Kampf gegen „Ageismus“
Wie kaum eine Zweite prangerte Fonda in den vergangenen Jahren den „Ageismus“, also die gesellschaftliche Diskriminierung älterer Menschen, an. „Wir sind die am schnellsten wachsende Bevölkerungsgruppe und haben dennoch kein Gesicht in den Massenmedien“, klagte die einstige „Vorturnerin“ in einem Interview mit dem britischen Telegraph. Selbst für sie, die zweifache Oscar-Gewinnerin, sei es so gut wie unmöglich, noch gute Filmrollen zu bekommen. 2015, mit fast achtzig, startete Fonda nach einer längeren Filmabstinenz mit der Netflix-Serie „Grace & Frankie“ noch einmal durch. Die Comedy über zwei Frauen, deren Ehemänner sie verlassen, um einander zu heiraten, geriet zum Überraschungshit und hielt dem jugendbesessenen Hollywood den Spiegel vor.

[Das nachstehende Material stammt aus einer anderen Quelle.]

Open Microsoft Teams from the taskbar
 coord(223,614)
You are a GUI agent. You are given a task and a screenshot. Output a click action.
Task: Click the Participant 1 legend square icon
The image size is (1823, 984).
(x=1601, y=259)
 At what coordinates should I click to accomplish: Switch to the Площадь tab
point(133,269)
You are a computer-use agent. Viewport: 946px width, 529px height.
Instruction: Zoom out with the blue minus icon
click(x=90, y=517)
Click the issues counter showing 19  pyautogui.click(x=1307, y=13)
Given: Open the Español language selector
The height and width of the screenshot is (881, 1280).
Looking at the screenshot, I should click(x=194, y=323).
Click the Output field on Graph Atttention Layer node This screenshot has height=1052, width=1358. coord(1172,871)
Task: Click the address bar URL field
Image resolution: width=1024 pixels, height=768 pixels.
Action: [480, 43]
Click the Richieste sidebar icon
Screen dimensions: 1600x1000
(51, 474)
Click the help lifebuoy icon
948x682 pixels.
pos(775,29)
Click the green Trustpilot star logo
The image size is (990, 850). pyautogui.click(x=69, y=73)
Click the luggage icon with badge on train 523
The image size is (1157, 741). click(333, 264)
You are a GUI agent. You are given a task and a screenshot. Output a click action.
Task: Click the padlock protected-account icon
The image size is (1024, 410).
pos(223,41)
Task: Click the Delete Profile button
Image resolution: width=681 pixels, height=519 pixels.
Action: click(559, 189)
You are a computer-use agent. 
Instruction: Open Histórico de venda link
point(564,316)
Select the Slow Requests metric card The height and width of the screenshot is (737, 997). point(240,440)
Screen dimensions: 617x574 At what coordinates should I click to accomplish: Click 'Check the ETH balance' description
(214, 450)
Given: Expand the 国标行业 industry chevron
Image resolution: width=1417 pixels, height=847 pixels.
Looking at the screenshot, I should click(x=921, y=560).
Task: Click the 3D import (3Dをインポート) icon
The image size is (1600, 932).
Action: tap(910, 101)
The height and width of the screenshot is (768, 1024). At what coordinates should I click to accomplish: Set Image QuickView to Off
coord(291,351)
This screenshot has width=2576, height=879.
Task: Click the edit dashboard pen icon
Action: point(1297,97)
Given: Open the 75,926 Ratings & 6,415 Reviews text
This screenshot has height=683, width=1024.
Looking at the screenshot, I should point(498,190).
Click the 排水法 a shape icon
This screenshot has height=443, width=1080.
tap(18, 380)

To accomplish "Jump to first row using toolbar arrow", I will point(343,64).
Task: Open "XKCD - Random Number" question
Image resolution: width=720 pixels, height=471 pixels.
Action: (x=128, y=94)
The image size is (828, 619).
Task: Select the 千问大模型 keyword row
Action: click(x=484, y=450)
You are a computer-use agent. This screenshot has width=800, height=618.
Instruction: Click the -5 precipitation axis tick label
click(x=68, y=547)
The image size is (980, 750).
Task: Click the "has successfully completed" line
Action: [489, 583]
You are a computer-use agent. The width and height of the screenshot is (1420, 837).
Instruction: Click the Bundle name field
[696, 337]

Frauen hätten es ab einem gewissen Alter schwerer als Männer, betonte Fonda im Telegraph (und lange, bevor sie Richard Lugner kannte): „Für Männer ist es okay, zu altern, weil sie begehrenswerter werden, wenn sie Macht haben. Bei uns Frauen geht es nur darum, wie wir aussehen. Darum versuchen wir alles, um jung zu bleiben.“
Fonda spricht aus Erfahrung: Lange litt sie selbst unter den Schönheitsidealen, die sie heute anprangert. Als Fitness-Influencerin der ersten Stunde war sie mit ihren Aerobic-Videos am Schlankheitswahn der Achtzigerjahre maßgeblich beteiligt. Dass sie jahrzehntelang magersüchtig war, gab sie erst viel später zu. Die „Angst, nicht hübsch genug zu sein“ zog sich durch ihr Leben und animierte sie unter anderem zu einem Facelifting und einer Brustvergrößerung. Mittlerweile warnt Fonda vor dem Suchtpotenzial solcher Operationen und beteuert, sich nie wieder für ein jugendlicheres Aussehen unter das Messer zu legen.
Stattdessen schwört die mehrfache Großmutter auf neun Stunden Schlaf, tägliche Meditation, ausreichend Sonnenschutz, Humor und gute Gesellschaft. Es sei wichtig, bis ins hohe Alter aktiv zu bleiben und den jungen Menschen zuzuhören, sagte Fonda einmal, angesprochen auf das Geheimnis ihrer Jugend.
Keine neue Kleidung
Und die Liebe? Ein Mann komme ihr nicht mehr ins Haus, obwohl sie noch vor Kurzem über den Sex im Alter schwärmte. Ihre Energie steckt Fonda in Filmprojekte (die Sportkomödie „80 for Brady“ mit vier Hauptdarstellerinnen über siebzig ist soeben in den USA angelaufen) und den Aktivismus. Erst 2019 ließ sie sich vor dem US-Kapitol wegen zivilen Ungehorsams verhaften und erklärte, im Sinne des Klimaschutzes keine neue Kleidung mehr zu kaufen. Für Anerkennung sorgte ihr Auftritt bei der Oscar-Verleihung 2020, wo sie sich nicht nur mit silbergrauem Haar, sondern auch in einem roten Elie-Saab-Kleid zeigte, das sie bereits 2014 in Cannes getragen hatte. Zwei Trends, denen viele Stars folgten.
Zum Opernball wird Fonda also ziemlich sicher in recycelter Robe erscheinen. Und so auch ohne Klebstoff ein stilles Zeichen des Protests setzen.